-- What is expected --
Please rewrite the items, starting at the line that contains "Task: Tap the" and ending after the last item, keeping each request intact and rescaling only the coordinates in the answers: multiply each by 0.2 and round to a whole number, with halves rounded up. Leave every other number unchanged.

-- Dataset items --
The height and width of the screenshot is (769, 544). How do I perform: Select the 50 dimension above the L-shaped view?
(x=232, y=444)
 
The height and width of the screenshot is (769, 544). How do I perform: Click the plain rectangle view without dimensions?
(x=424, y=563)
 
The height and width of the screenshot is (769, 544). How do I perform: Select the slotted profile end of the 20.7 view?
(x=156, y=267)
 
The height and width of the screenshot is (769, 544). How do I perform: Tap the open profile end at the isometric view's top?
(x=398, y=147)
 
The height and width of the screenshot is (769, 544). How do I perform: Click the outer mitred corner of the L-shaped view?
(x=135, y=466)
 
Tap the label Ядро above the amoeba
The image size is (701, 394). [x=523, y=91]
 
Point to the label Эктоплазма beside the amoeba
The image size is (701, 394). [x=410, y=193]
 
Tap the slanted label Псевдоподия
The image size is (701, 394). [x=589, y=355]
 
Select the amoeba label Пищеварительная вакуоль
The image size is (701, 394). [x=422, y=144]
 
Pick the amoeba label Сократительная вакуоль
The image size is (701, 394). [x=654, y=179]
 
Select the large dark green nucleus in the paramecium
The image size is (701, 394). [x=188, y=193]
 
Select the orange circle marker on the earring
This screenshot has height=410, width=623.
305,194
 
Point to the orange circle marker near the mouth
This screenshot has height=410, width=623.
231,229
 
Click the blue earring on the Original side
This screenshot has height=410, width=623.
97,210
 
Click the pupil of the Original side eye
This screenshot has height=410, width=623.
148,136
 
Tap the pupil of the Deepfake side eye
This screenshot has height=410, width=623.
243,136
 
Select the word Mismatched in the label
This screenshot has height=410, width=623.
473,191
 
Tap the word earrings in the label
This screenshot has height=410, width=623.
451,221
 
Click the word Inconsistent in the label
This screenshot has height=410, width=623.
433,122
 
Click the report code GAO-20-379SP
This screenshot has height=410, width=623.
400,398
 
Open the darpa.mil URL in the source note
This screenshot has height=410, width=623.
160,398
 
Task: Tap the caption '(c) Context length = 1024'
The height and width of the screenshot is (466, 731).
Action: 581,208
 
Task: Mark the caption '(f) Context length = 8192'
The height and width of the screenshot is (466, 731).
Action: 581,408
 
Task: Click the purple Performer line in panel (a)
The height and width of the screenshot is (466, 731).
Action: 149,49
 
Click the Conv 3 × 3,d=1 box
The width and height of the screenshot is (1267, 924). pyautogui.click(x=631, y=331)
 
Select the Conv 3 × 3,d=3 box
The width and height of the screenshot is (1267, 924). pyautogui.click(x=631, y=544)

-- Exercise response --
Task: Tap the caption '(c) Context length = 1024'
The height and width of the screenshot is (466, 731).
Action: 116,42
 
Task: Mark the caption '(f) Context length = 8192'
The height and width of the screenshot is (466, 731).
Action: 116,82
 
Task: Click the purple Performer line in panel (a)
The height and width of the screenshot is (466, 731).
Action: 30,10
 
Click the Conv 3 × 3,d=1 box
The width and height of the screenshot is (1267, 924). pyautogui.click(x=126, y=66)
 
Select the Conv 3 × 3,d=3 box
The width and height of the screenshot is (1267, 924). pyautogui.click(x=126, y=109)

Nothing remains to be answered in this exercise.